El director de la Cámara Argentina de Feedlot, Juan Eiras, analizó las causas del aumento en el precio de la carne y anticipó un escenario de mayor oferta y estabilidad hacia los próximos meses.
Una cadena productiva marcada por el clima
El reciente aumento en el precio de la carne volvió a instalar el debate en la mesa de los hogares argentinos. Para el sector productivo, el fenómeno no responde a una sola causa, sino a una secuencia de eventos climáticos y productivos que afectaron la oferta.
En una entrevista concedida a medios especializados, Juan Eiras, director de la Cámara Argentina de Feedlot, explicó que el punto de partida fue una sequía histórica que redujo de manera significativa la cantidad de animales disponibles.

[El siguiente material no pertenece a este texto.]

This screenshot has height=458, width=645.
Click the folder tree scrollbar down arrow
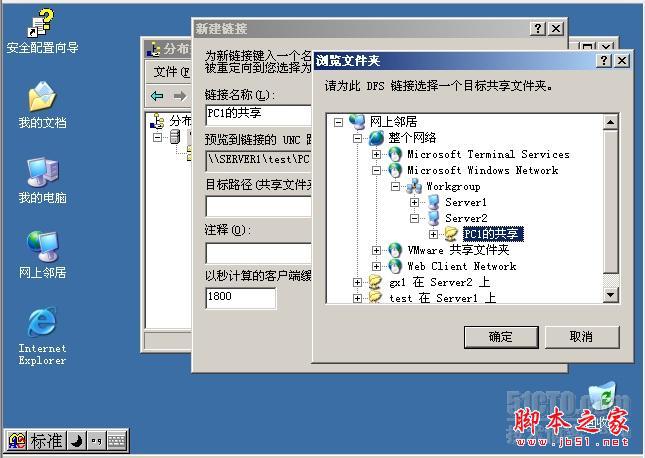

Esa situación impactó en toda la cadena ganadera y dejó secuelas que todavía se sienten.
Posteriormente, el escenario cambió. La mejora climática generó abundancia de pasto y llevó a muchos productores a retener el ganado para que alcance mayor peso antes de enviarlo al mercado. Como resultado, la oferta se redujo de forma temporal, presionando los precios al alza.
Costos elevados y demanda firme
A pesar del encarecimiento de los costos productivos, el dirigente del feedlot remarcó que la demanda se mantiene sólida, tanto en el mercado interno como en el externo. En ese contexto, la carne argentina continúa compitiendo con otros países exportadores en un escenario global exigente.
Además, Eiras señaló que la dinámica del mercado no puede analizarse de manera aislada. Factores como el costo del maíz, la logística y el financiamiento inciden de forma directa en el precio final que paga el consumidor.
Sin embargo, el especialista evitó un enfoque alarmista. Según sostuvo, la cadena productiva está en proceso de recomposición luego de años atravesados por dificultades climáticas severas, lo que abre la puerta a un reordenamiento gradual del mercado.
Expectativas de mayor oferta y estabilidad
De cara a los próximos meses, el director de la Cámara Argentina de Feedlot expresó una visión moderadamente optimista. Con más animales alcanzando el peso adecuado y una normalización progresiva de los ciclos productivos, se espera un incremento en la oferta de carne.
Ese aumento podría traducirse en una mayor estabilidad de precios, siempre que no se produzcan nuevos eventos climáticos extremos. En ese sentido, Eiras subrayó la importancia de observar la evolución del sector con una mirada de mediano plazo.
Mientras tanto, el comportamiento del mercado cárnico refleja la complejidad de una actividad clave para la economía argentina, que busca equilibrar producción, consumo y exportaciones en un contexto desafiante.